Leider ist Maske sehr scheu. Aber, ich habe die Hoffnung, daß wir auch dies schaffen. Denn es wäre schon gut, wenn er kastriert werden könnte. Dann wäre Maske nicht mehr nur instinktgesteuert, sondern entspannt, und wir könnten wieder die Tür auflassen...
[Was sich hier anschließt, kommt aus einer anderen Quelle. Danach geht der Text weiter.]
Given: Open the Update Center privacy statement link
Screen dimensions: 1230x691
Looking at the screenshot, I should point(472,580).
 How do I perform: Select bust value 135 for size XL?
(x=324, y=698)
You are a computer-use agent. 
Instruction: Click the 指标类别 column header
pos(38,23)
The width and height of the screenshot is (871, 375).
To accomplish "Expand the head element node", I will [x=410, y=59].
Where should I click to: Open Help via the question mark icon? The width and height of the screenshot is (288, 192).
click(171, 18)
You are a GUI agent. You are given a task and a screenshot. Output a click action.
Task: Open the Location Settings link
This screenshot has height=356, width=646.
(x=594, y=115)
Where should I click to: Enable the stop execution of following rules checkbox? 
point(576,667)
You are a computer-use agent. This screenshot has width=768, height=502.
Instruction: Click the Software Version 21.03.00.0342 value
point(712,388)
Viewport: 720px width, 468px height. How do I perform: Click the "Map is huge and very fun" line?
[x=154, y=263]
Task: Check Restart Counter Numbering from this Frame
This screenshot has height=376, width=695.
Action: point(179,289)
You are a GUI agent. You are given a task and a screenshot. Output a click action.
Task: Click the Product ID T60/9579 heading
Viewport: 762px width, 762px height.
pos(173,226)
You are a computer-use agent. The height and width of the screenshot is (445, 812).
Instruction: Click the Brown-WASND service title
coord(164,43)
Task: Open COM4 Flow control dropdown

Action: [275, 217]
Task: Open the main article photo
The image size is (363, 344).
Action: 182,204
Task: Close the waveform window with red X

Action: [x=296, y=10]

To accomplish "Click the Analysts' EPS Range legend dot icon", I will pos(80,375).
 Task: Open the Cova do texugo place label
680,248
Er hat ja die Halsbänder. Diese muß ihm einmal jemand angelegt haben, klar. Also muß er einmal ein Zuhause gehabt haben. Von seinem Verhalten her aber hat er dies nicht mehr, zumal das eine Halsband so marode ist, das würde niemand so lassen. Und Maske kommt auch zu oft zu uns, auch hat er sichtbar Hunger. Allerdings kann ich ihn im Moment nur dann füttern, wenn unsere Katzen drinnen sind. Alles andere würde nicht gut gehen. Und diese Situation ergibt sich natürlich nicht immer, zumal Maske überhaupt keine feste Zeiten bzw. einen Rhythmus hat.

Allem Anschein nach aber kommt Maske gut zurecht, was sein Futter betrifft. Er wird sich zum einen draußen selbst versorgen, zum anderen kennt er die Futterstelle bei unseren Streunerkatzen. Und viele Menschen, die hier leben und Tiere haben, haben für sich immer Trockenfutter für ihre Katzen draußen stehen...

Ich versuche aber schon, daß Maske zutraulicher wird. Denn ich möchte ihm diese "blöden" Halsbänder abmachen. Und, wie ja schon geschrieben, es wäre toll, wenn er kastriert werden kann. Und so merke ich, je öfter Maske uns besucht, umso mehr Vertrauen bekommt er. Gestern konnte ich tatsächlich meine Hand direkt nach ihm ausstrecken; er blieb vertrauensvoll sitzen.

scheue Katze bekommt Vertrauen
Maske beginnt zu vertrauen

Und heute ergab sich die Situation, daß alle unsere Katzen drinnen waren, während Maske auf der Terrasse war. Ich gab Maske dort Futter und blieb dabei. Ich hockte mich neben ihn und versuchte, ihn zu streicheln. Er ließ es zu! Er fraß, und ich versuchte, diese Situation weiter zu nutzen. Ich habe es tatsächlich geschafft: Ich konnte ihm zumindest ein Halsband abmachen,  das rote. Das war ein super Erfolg. Und dieser macht mir Hoffnung, daß wir den Rest auch noch schaffen.